媒体报道

纽约时报:40岁今后怎么到达最佳健身状况

How to Hit Peak Fitness After 40

中年时期你不或许像二十多岁时那样操练。但假如你拟定战略,你最好的韶光仍然或许在未来。

不久前,40岁在体育界还被认为是职业生涯的晚期。但咱们现在越来越多地看到像40岁的滑雪运动员林赛·沃恩和43岁的爬山运动员克里斯·夏尔马这样的运动员演出中年复出的精彩体现。对咱们其他人来说,巅峰状况也仍然触手可及。看看肯·里德奥特就知道了,这位来自纳什维尔的四个孩子的父亲,在40多岁时开端仔细操练长距离跑,并在50岁出面就成为了同龄人中最快的马拉松运动员之一。

“你彻底能够在40岁或50岁时比30岁时更健康——这只需求支付尽力,”波士顿麻省总医院布莱根运动医学中心的骨科医师伊丽莎白·马茨金博士说。
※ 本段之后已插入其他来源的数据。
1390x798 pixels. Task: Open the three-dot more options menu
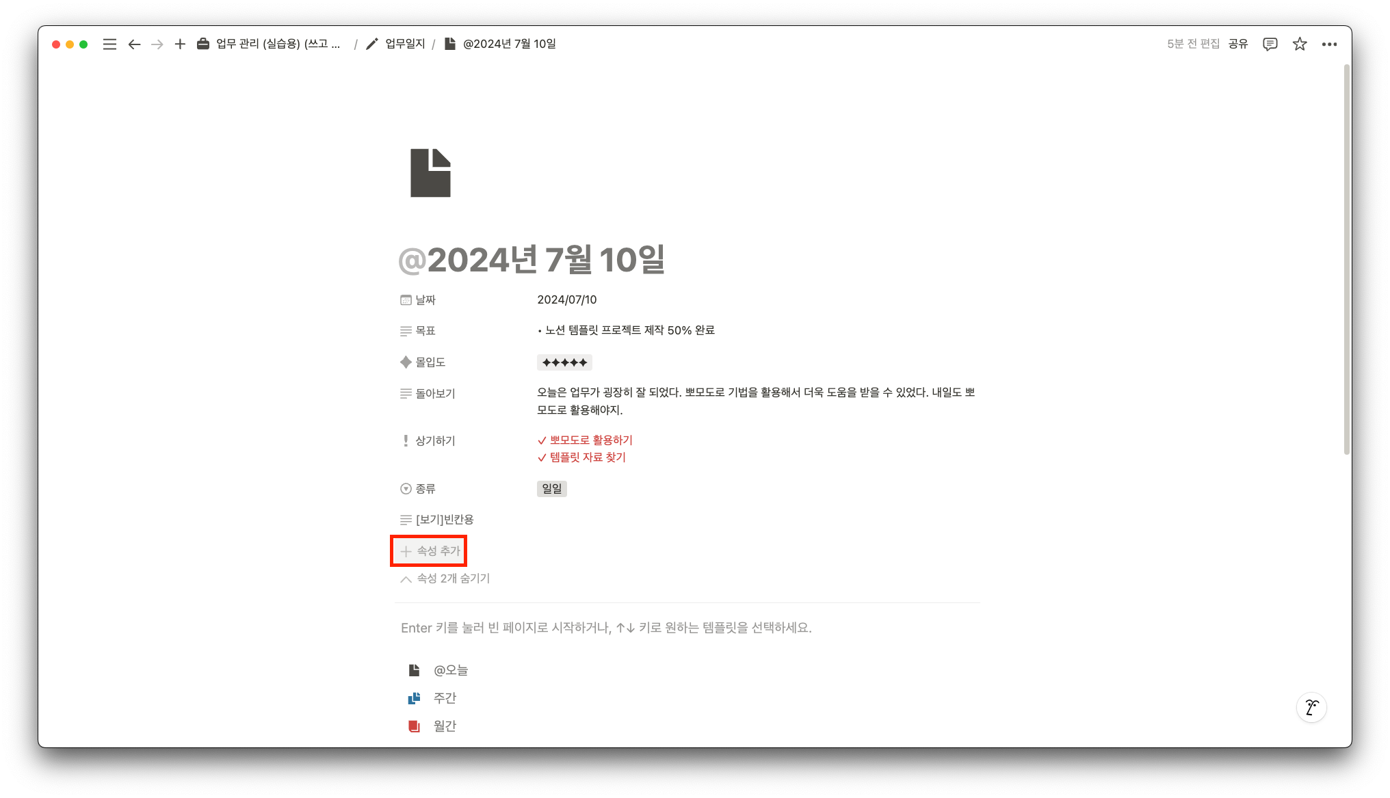coord(1329,44)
“并且你有必要选用不同的操练办法,”她弥补道。

麻省总医院布莱根妇女运动医学项目主任田中美穗博士标明,许多人犯的过错是,将20多岁时的操练办法延续到40多岁乃至更年长的时分。但为了增强晚年人关节的耐性,大多数人需求跟着年纪的添加彻底改动他们的操练办法。

“你的身领会习惯的,仅仅需求更长的时刻,”她说,特别是在你长时刻没有操练的情况下。力气操练和有氧运动仅仅你整体健康的一部分。你或许在20多岁的时分能够疏忽热身、放松、灵活性操练以及足够的睡觉和养分。但跟着年纪的添加,这些都变得不可或缺,她说。

为什么跟着年纪添加操练会变得更难?

从30岁开端,你的肌肉量就开端下降。跟着年纪添加,增肌需求支付越来越多的尽力,特别是关于担任爆发性运动(如短跑)的快肌纤维而言,远比慢肌纤维(担任耐力运动)更需求支付尽力。田中博士说,这便是为什么咱们看到马拉松运动员的巅峰期大多在40岁左右,而短跑运动员的巅峰期则相对较少。
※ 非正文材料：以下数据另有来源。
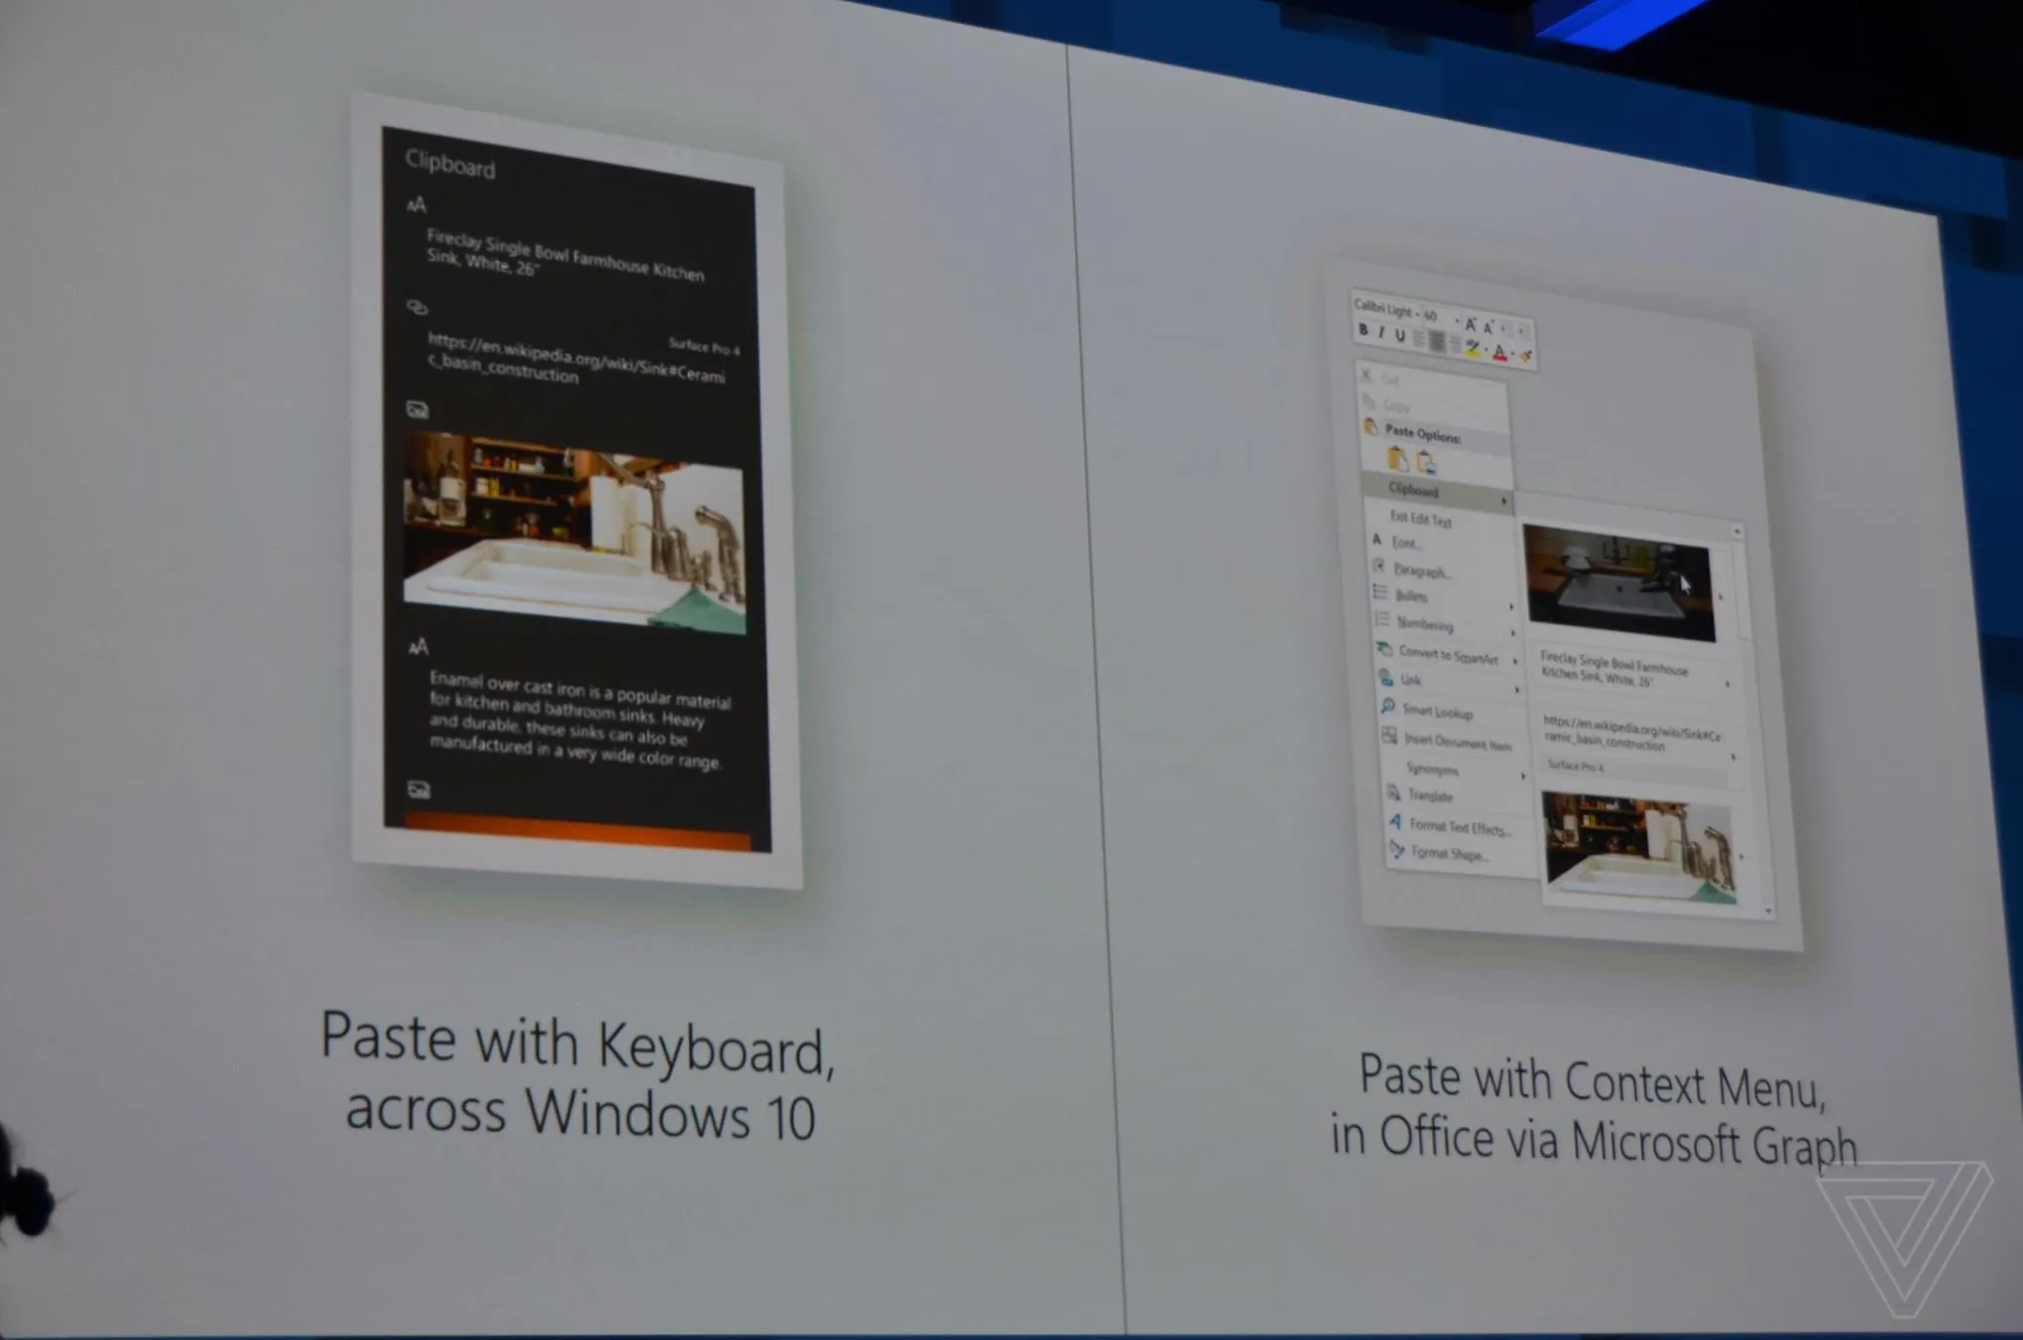The width and height of the screenshot is (2023, 1340).
Task: Click the red font color icon
Action: [1500, 353]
她还弥补说,由于胶原蛋白的削减,支撑关节的肌腱和韧带也会变得更弱更生硬,这与导致皮肤起皱的胶原蛋白削减的原因相同。

过了40岁,你的身体就无法像20多岁时那样接受接二连三的剧烈运动了。但你也不应该彻底抛弃跑步或跳动等运动。研讨标明,负重运动,特别是高冲击力运动,有助于影响骨骼成长,这对进入围绝经期和绝经期的女人尤为重要。

但你需求按部就班地添加运动强度。例如,假如你从未跑过步,现在决议应战半程马拉松,那么你40多岁时的准备时刻或许是20多岁时的两倍。

先打好根底。

不管你是离别赛场二十余载的前大学运动员,仍是巴望应战5公里跑的50岁新手,你都需求从打好根底开端。
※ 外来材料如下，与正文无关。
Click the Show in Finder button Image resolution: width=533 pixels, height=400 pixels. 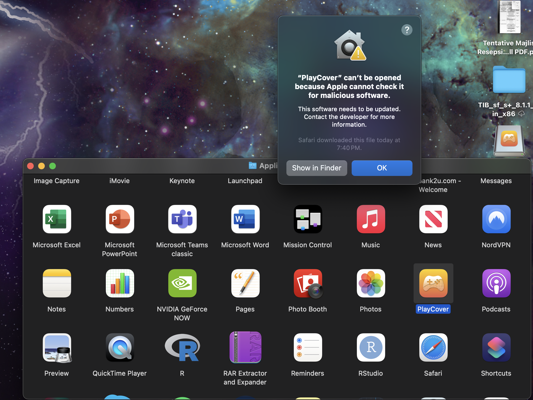(317, 168)

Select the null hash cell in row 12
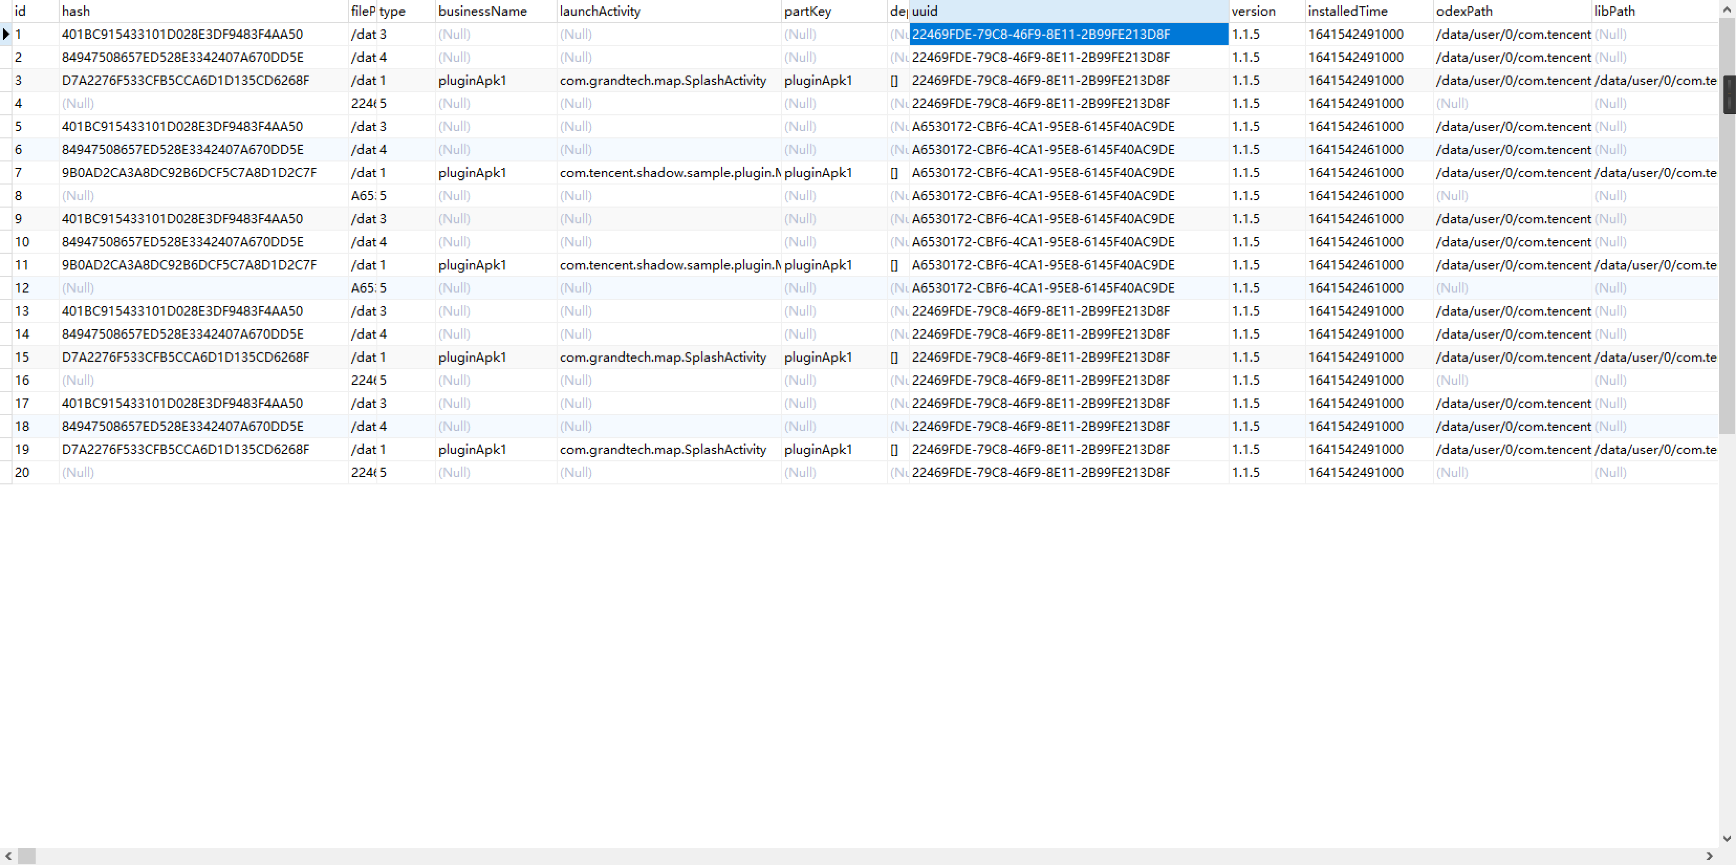[x=78, y=288]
“假如你在肌肉力气和稳定性没有到达最佳状况之前就开端进行爆发性动作,比方跳动和冲刺,你肯定会受伤,”洛杉矶健身房 Contra Sports Club 的联合创始人 Amy Schultz 说。

一般来说,操练时刻越长,康复根底所需的时刻就越长。她主张,方案每周至少操练三天,并组织两天活跃歇息,继续三到六个月。要点在于增强心肺耐力,添加核心肌群、臀部和肩部的肌肉量和稳定性。方针是按部就班地添加操练强度——每月添加5%到10%。

一旦你具有了力气和稳定性的根底,你就能够开端引进专OD体育电竞app项运动操练,包含爆发性动作、更大的分量和更高的强度。

纽约时报:40岁今后怎么到达最佳健身状况

前运动员无疑会前进更快,由于肌肉回忆能让他们回忆起特定的运动技术,比方挥动高尔夫球杆或在冲浪板上动身。舒尔茨女士说,这些技术通常在从头开端使用几周后就能康复。

平衡操练强度和康复时刻。

大学时期每次操练都竭尽全力或许没问题,但到了40岁或许就没什么作用了。跟着年纪添加,运动后的康复时刻也会延伸。在根底操练阶段,康复当然重要,但当你加大操练强度时,就更需求足够的康复时刻了。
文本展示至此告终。